● **PROBLEM STATEMENT**:
Rewrite the listing as a Markdown table with the columns Row and Line, starting at the line that contains "This screenshot has height=843, width=1125." and ending at the end of the listing, with blank lines left out and the pictures omitted.

START

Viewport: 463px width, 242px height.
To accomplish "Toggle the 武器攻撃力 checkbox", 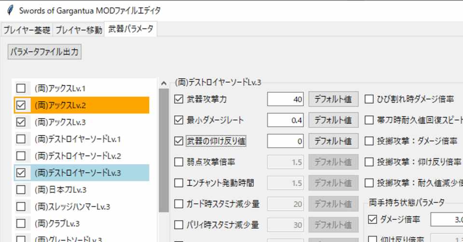I will pos(179,100).
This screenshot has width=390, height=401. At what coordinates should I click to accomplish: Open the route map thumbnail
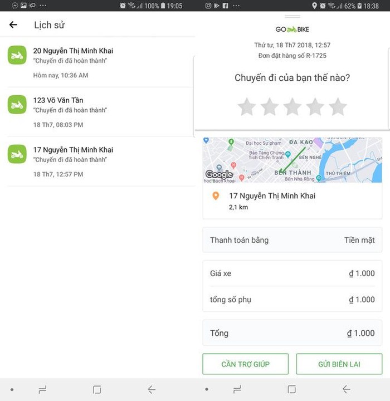[292, 160]
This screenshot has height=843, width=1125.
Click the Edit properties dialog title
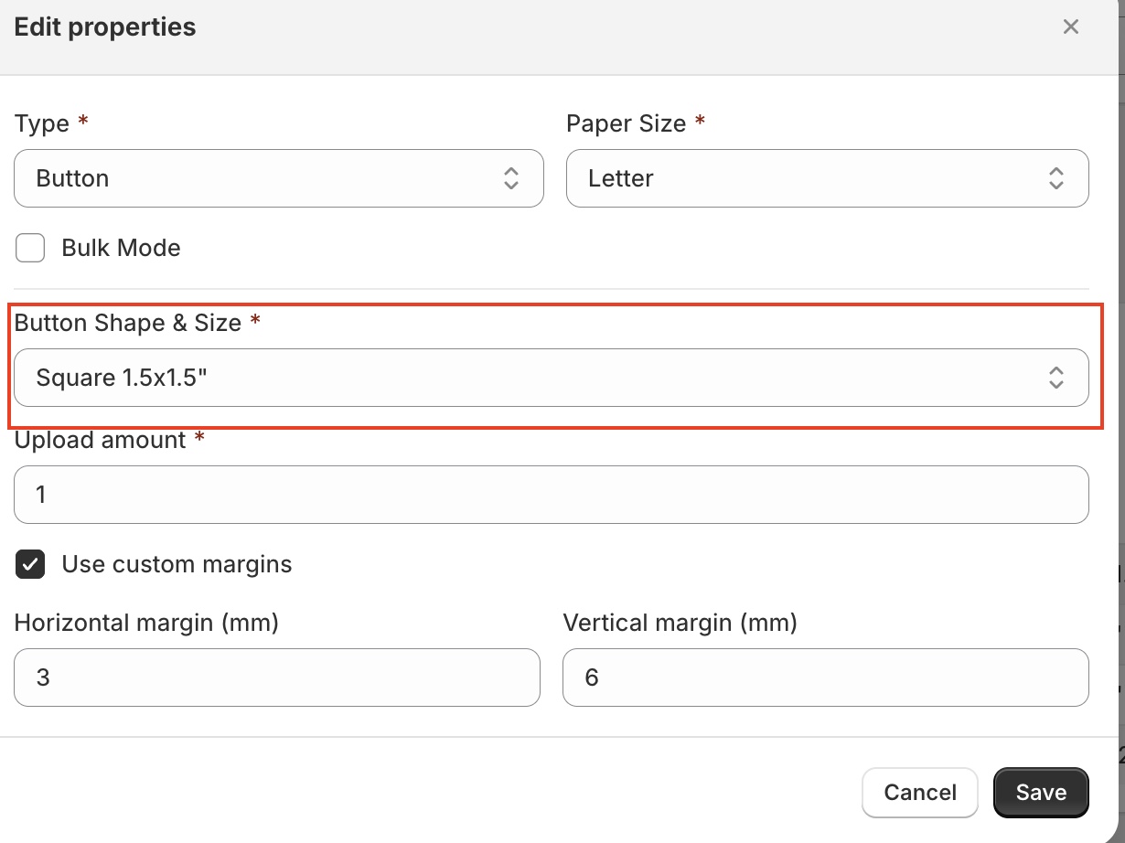tap(105, 27)
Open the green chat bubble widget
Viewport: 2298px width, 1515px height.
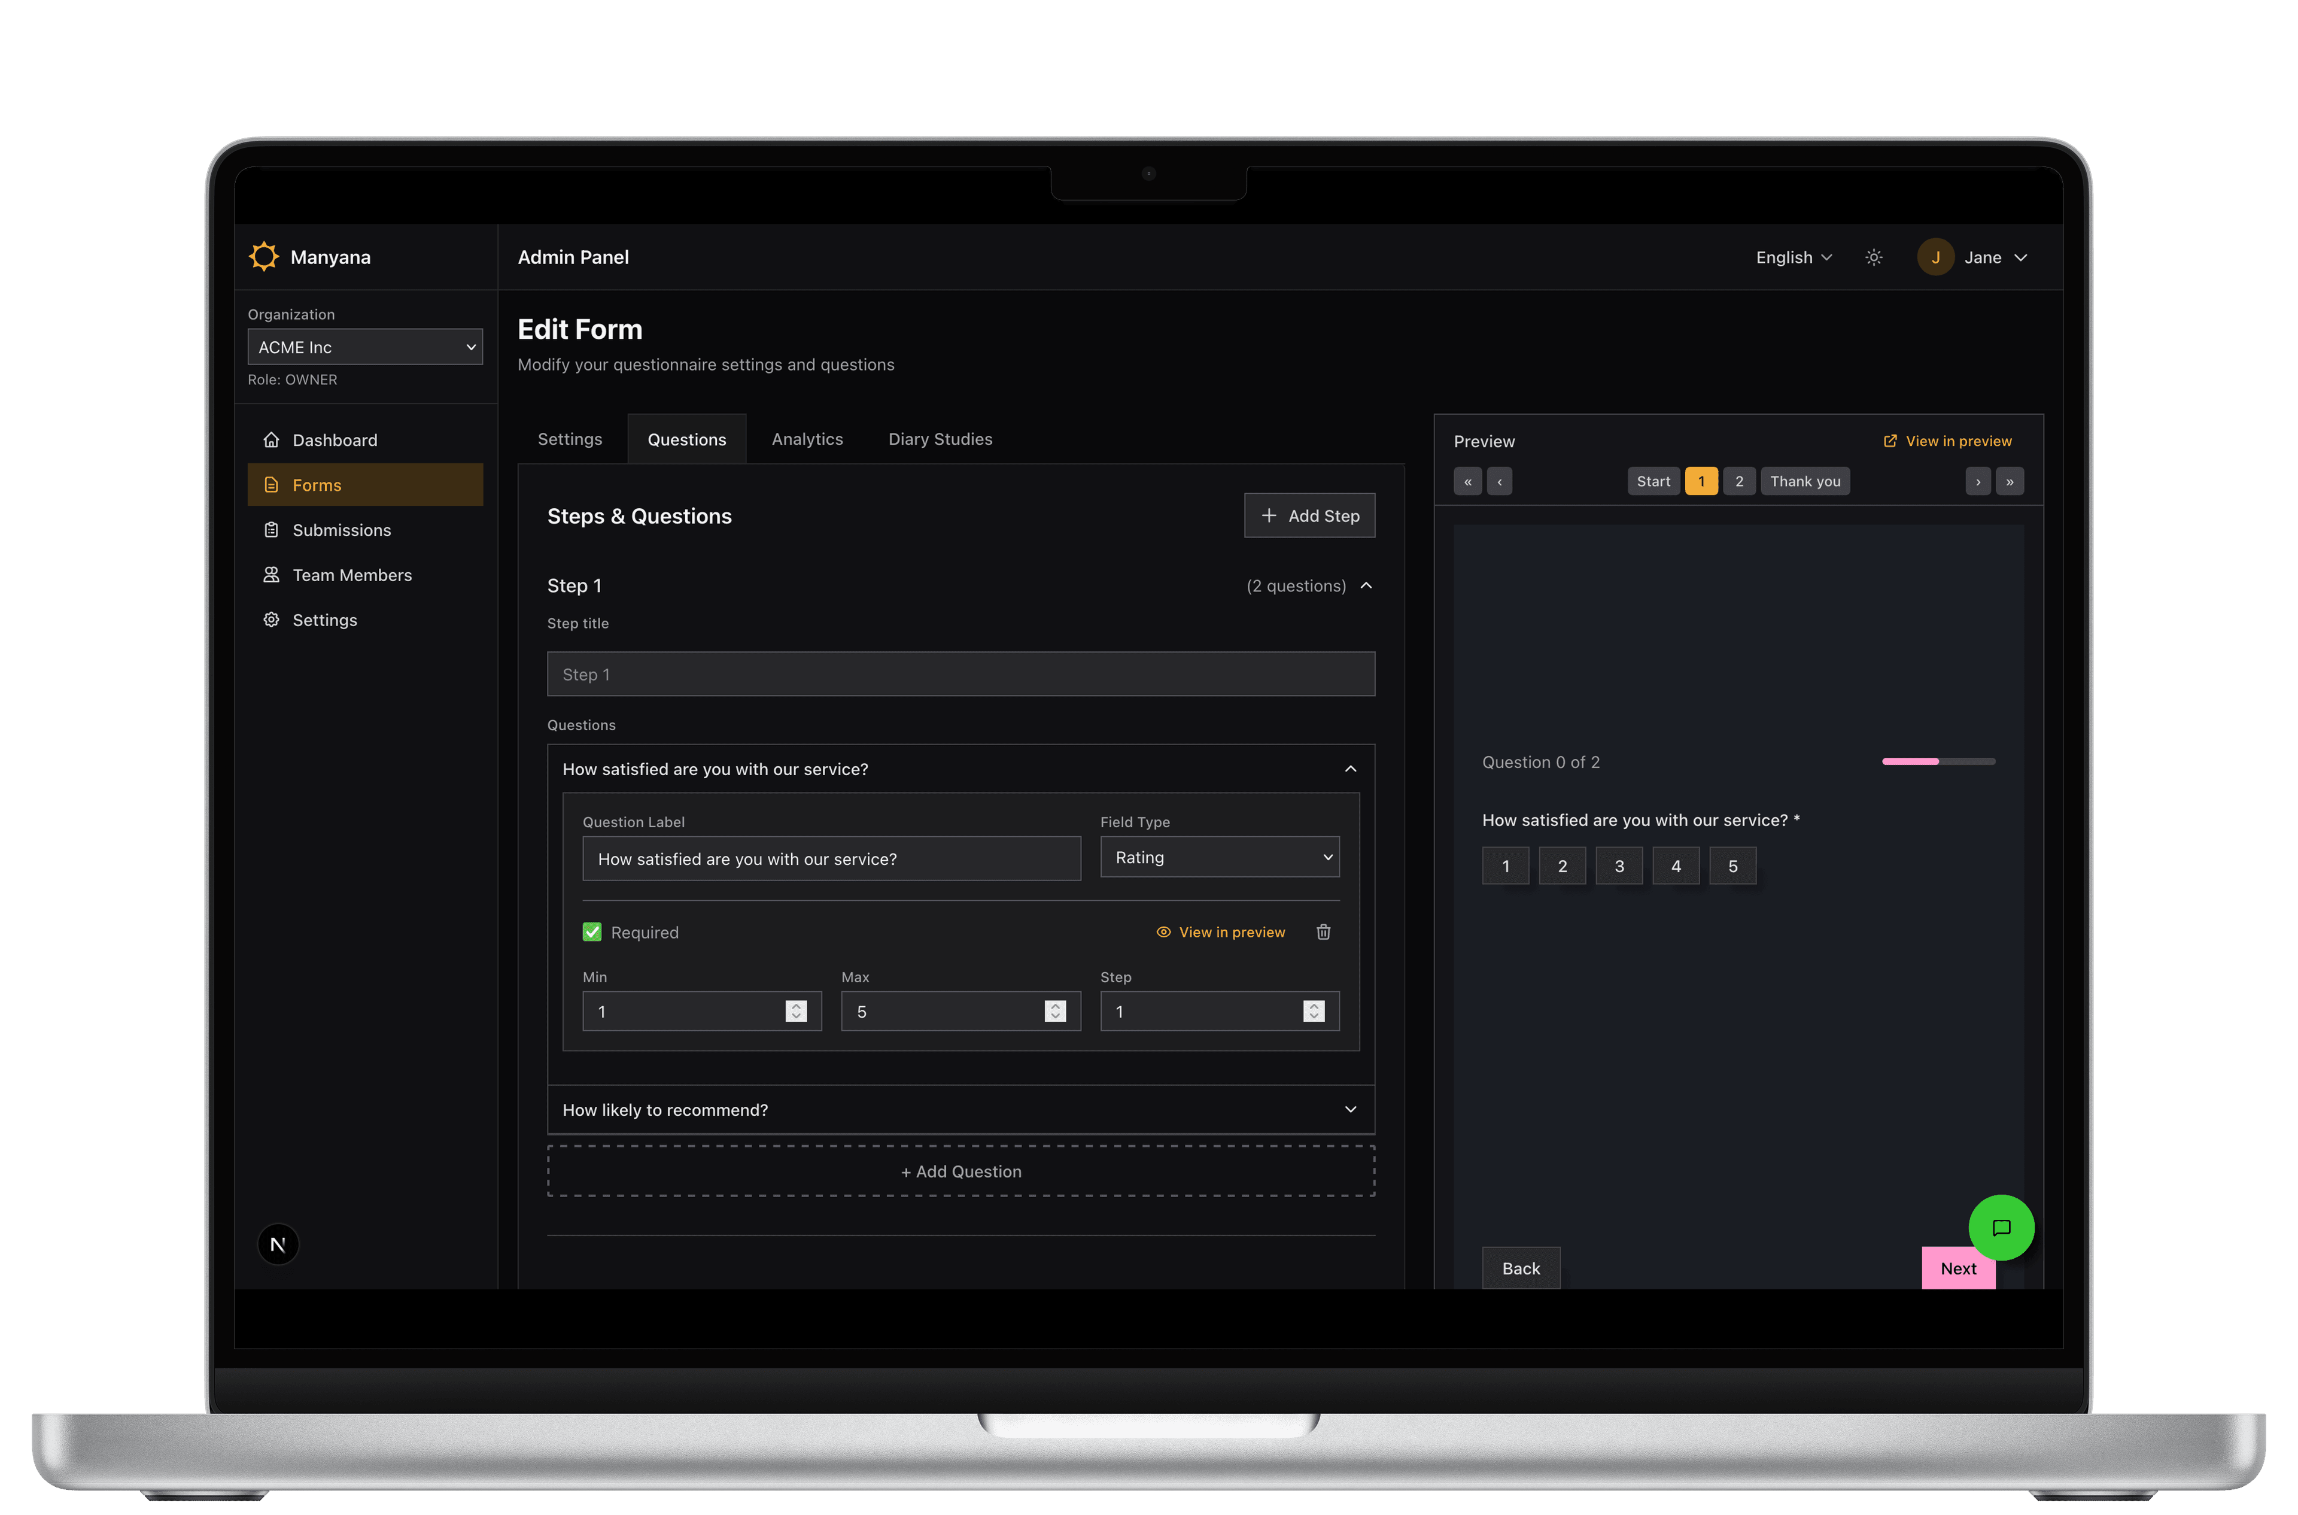[2001, 1228]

END

● **SOLUTION**:
| Row | Line |
|---|---|
| 1 | This screenshot has height=843, width=1125. |
| 2 | Click the Edit properties dialog title |
| 3 | tap(105, 27) |
| 4 | Open the green chat bubble widget |
| 5 | Viewport: 2298px width, 1515px height. |
| 6 | [2001, 1228] |